Personal Health Records

To further complicate, the arrival of Personal Health Records (PHR) whereby a patient elects to self-report on a wide range of items (i.e. family history, illnesses and hospitalizations, procedures, vaccinations and daily living observations) which can present additional challenges when the PHR is connected to an EHR.

PHRs can bring tremendous benefits to the patient/health provider relationship by providing continuous and timely data, reducing communication barriers, making care less episodic and providing critical information for diagnosis and treatment during an emergency.

Health Insurance Portability & Accountability Act of 1996

HIPPA was enacted in 1996 and broadly has two main components. Title I protects health insurance coverage for workers and their families when they change or lose their jobs. Title II requires the establishment of national standards for electronic health care transactions and national identifiers for providers, health insurance plans, and employers. Under the requirements of Title II, the HHS has promulgated five rules regarding Administrative Simplification: Privacy Rule, Transactions and Code Sets Rule, Security Rule, Unique Identifiers Rule and Enforcement Rule.

The Privacy Rule – The HIPAA Privacy Rule regulates the use and disclosure of Protected Health Information (PHI) held by “covered entities” (generally, health care clearinghouses, employer sponsored health plans, health insurers, and medical service providers that engage in certain transactions.)

The Security Rule – While the Privacy Rule pertains to all Protected Health Information (PHI) including paper and electronic, the Security Rule deals specifically with Electronic Protected Health Information (EPHI). It lays out three types of security standards required for compliance:

  • Administrative: Policies & procedures designed to demonstrate compliance with the Act
  • Physical: Physical access control to prevent inappropriate access to protected data
  • Technical: Controlling access to computer systems to protect communications containing PHI transmitted electronically over open networks from being intercepted by anyone other than the intended recipient.

Audit Logs

In healthcare, the audit trail or metadata is highly relevant evidence as to who accessed what in the record, what entries were made and/or changed by whom and when. The audit trail is an integral part of the medical record. It is the metadata about the medical record that cannot be separated from the record itself. Audit logs are also critical in providing forensic evidence during cyber security incidents and responses as well as detecting potential threats and intrusions. Native audit logs can be tampered with and altered, this is why a redundant and immutable audit trail is imperative on many levels.
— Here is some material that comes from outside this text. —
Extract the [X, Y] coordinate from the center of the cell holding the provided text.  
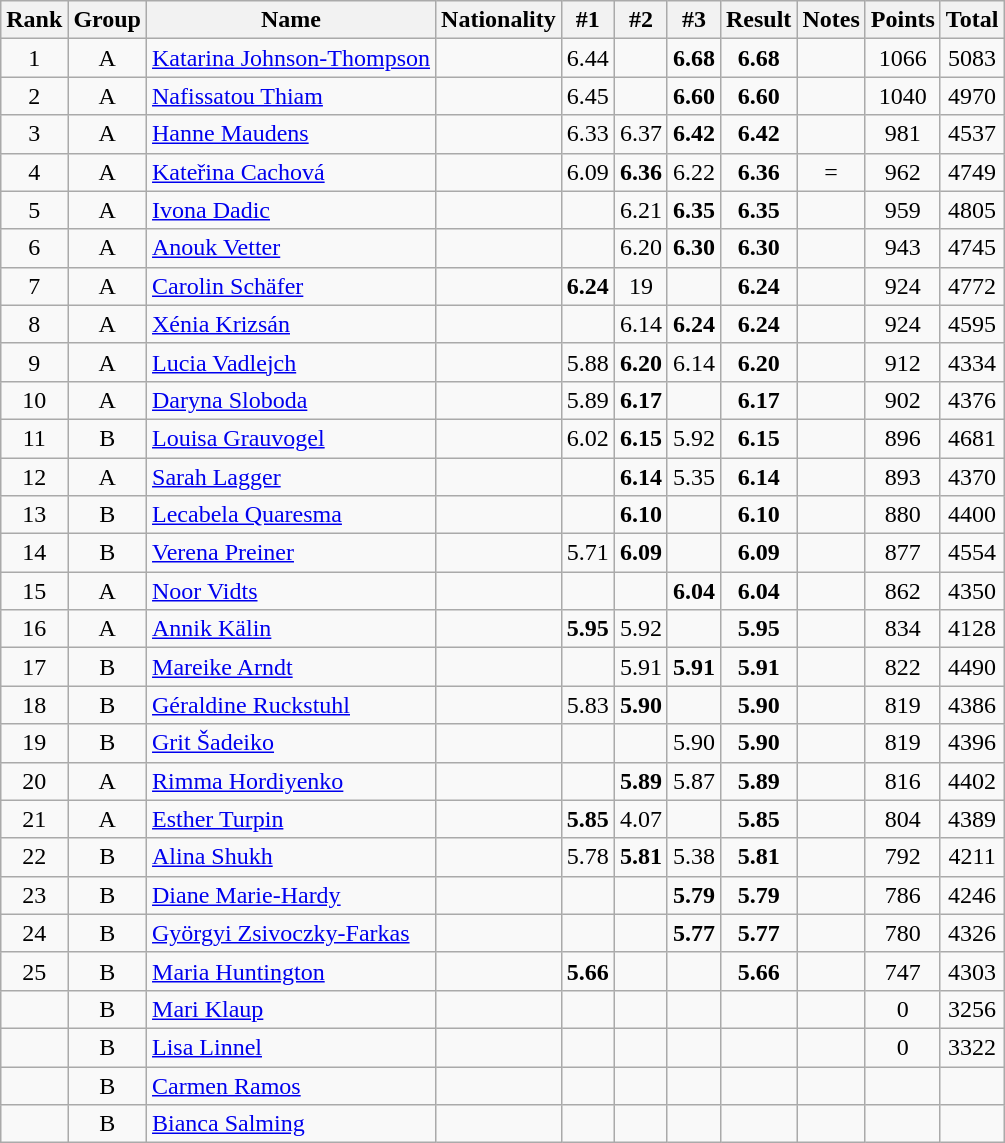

Recent HIPPA Violation and Fine – Audit Logs

https://www.hhs.gov/about/news/2017/02/16/hipaa-settlement-shines-light-on-the-importance-of-audit-controls.html?language=es

“Access to ePHI must be provided only to authorized users, including affiliated physician office staff” said Robinsue Frohboese, Acting Director, HHS Office for Civil Rights. “Further, organizations must implement audit controls and review audit logs regularly. As this case shows, a lack of access controls and regular review of audit logs helps hackers or malevolent insiders to cover their electronic tracks, making it difficult for covered entities and business associates to not only recover from breaches, but to prevent them before they happen.”

Since adoption, HIPAA violations have been cited in a number of areas and includes: lost and stolen devices, hacking, improper disposal, unsecured records and improper disclosure. As the health ecosystem naturally gravitates towards EPHI, the associated HIPAA compliance and cyber security risks will naturally track, at a minimum, on the same trajectory.